To many, this is a clear easing signal. At 4.35%, the PBOC’s policy rate is 105 basis points higher than that of the MLF. The new loan prime rate, to be announced on August 20, will likely be substantially lower than its current level of 4.31%.
This is a misconception. Rather, the measure is an acknowledgment from China’s central bank that a policy rate cut would no longer be effective. The PBOC’s priority is squarely to improve the way liquidity flows through China’s financial system.
Throughout this year, researchers at the PBOC have been saying that China’s baseline interest rates are already low enough, and reducing them further will do little to drain China’s “capital swamps,” or segments of the economy that can’t get any – or affordable – financing. Banks are becoming pawn shops, unwilling to lend to smaller enterprises that can’t put up big plots of land as collateral.
Indeed, a sharp divergence is forming between the corporate-loan and bond markets. While AAA-rated companies can now borrow at much lower rates by issuing debt – thanks to the PBOC’s various easing measures – rates on bank loans, which still account for two-thirds of China’s total social financing, have hardly budged. That makes the loan prime rate an obvious candidate to bring down the cost of borrowing for small businesses.
If you need any more evidence that this is a tweak, rather than a broad-brushed easing move, read the PBOC’s wording carefully. The central bank’s language indicates it isn’t ready to have long-term bank loans, such as consumer mortgages, follow market-moving rates just yet. In other words, don’t expect mortgage rates to fall.

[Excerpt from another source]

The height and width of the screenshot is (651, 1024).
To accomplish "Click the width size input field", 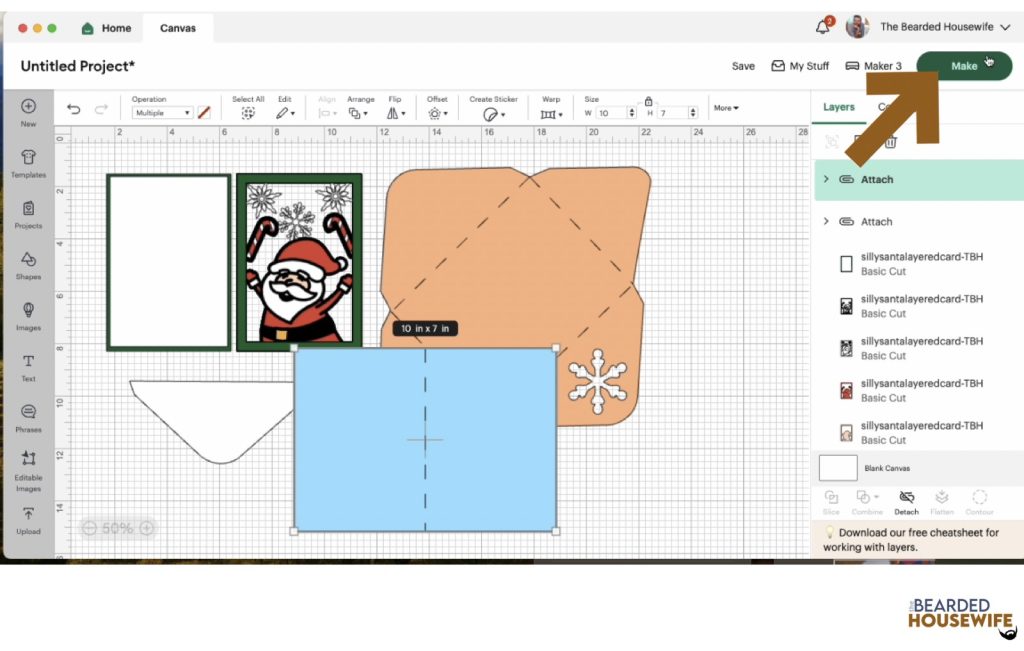I will 613,113.
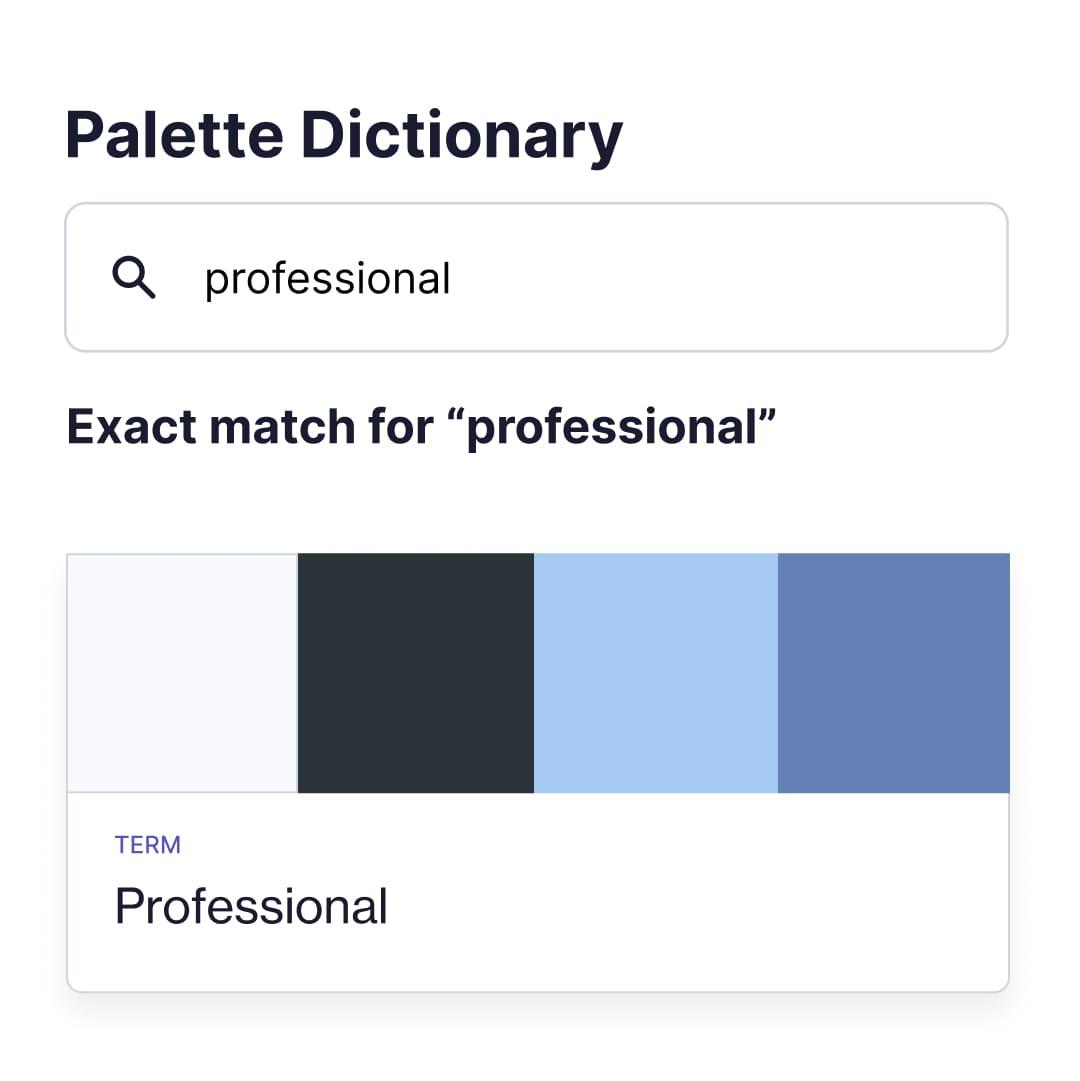This screenshot has height=1081, width=1080.
Task: Click the magnifying glass search icon
Action: click(134, 277)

Between late 2014 and 2015, the last time the PBOC cut its policy rate, disaster ensued. With so much easy money flooding the system, China’s stock market saw a meteoric rise and fall and the real-estate market went haywire. The average home price of the four first-tier cities of Beijing, Shanghai, Shenzhen and Guangzhou doubled from less than 25,000 yuan ($3,550) per square meter in 2014 to more than 50,000 yuan by 2018. Now that President Xi Jinping has tied his political legacy to the mantra that “apartments are to be lived in, not speculated on,” the PBOC will not – and dare not – restart full-blown easing now.

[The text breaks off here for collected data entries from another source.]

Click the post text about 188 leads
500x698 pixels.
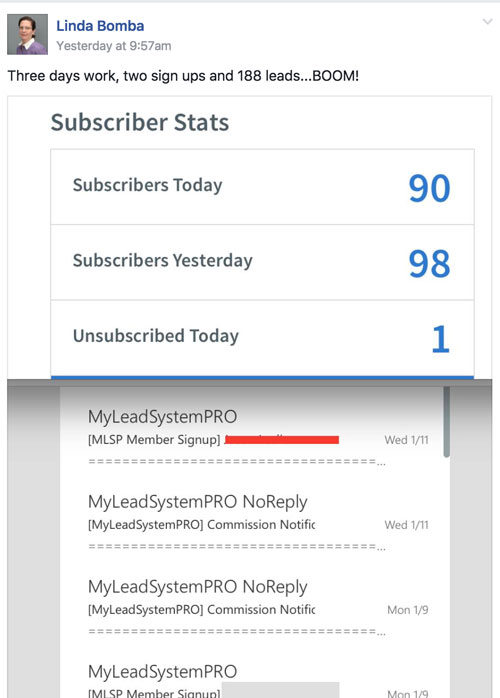coord(183,76)
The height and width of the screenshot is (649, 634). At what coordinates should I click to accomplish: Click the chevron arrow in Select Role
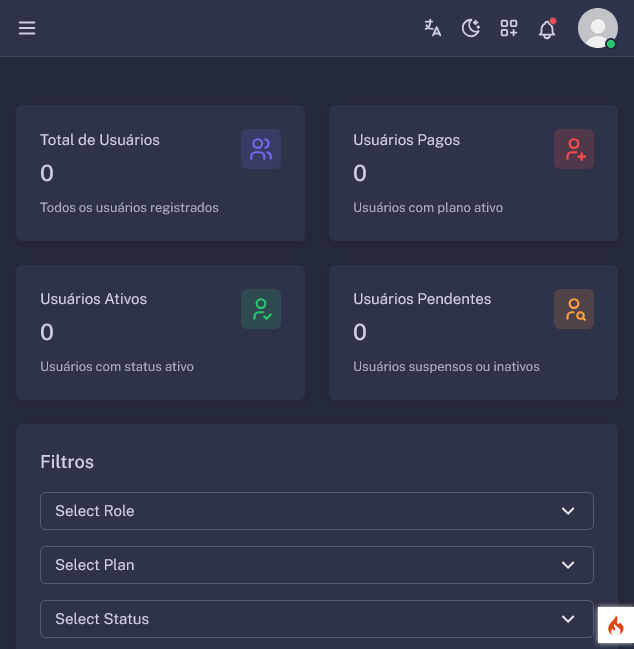[568, 511]
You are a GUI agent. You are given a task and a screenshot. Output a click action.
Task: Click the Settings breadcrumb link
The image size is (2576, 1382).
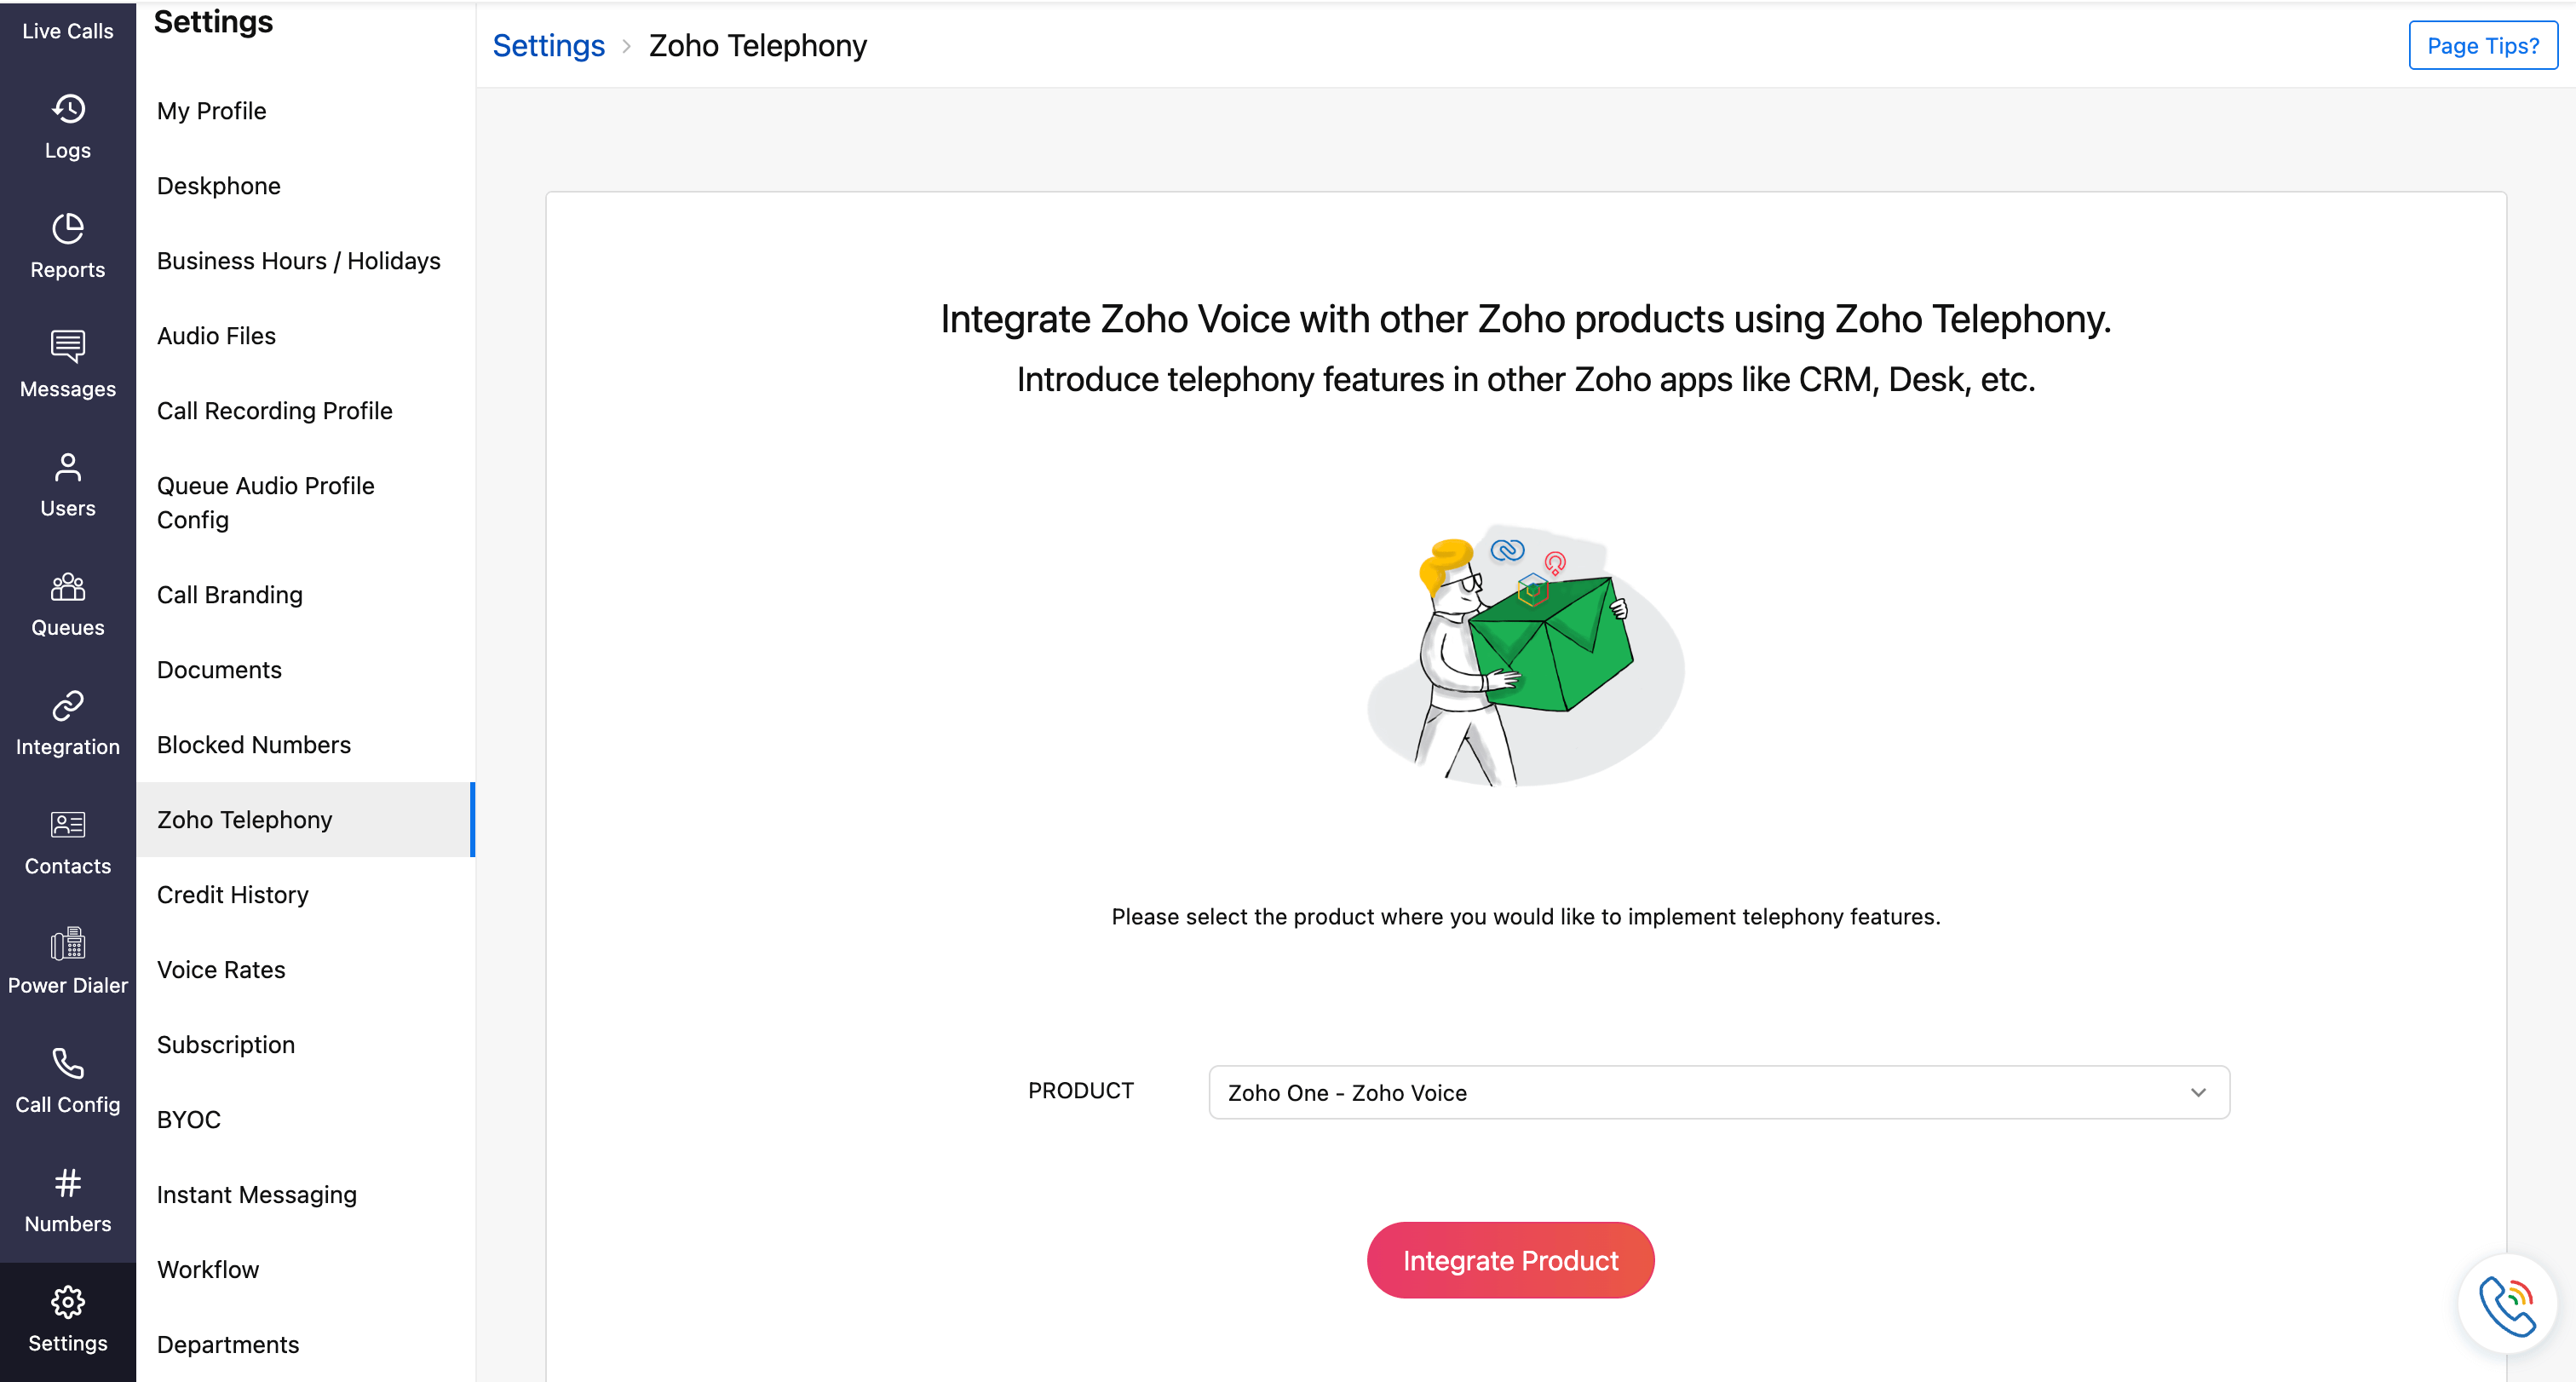click(548, 46)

For bank loan rates to fall, the PBOC has two options: cut the policy rate and risk forming another asset bubble, or find a way to revamp interest rates. It has understandably opted for the latter.
Will China’s new bank loan rate become an effective policy tool? Only time will tell. But at least China is learning its lesson – rate cuts don’t necessarily work and may just create new problems. While the world’s major banks are racing to cut their rates to zero, China is now sitting on the sidelines.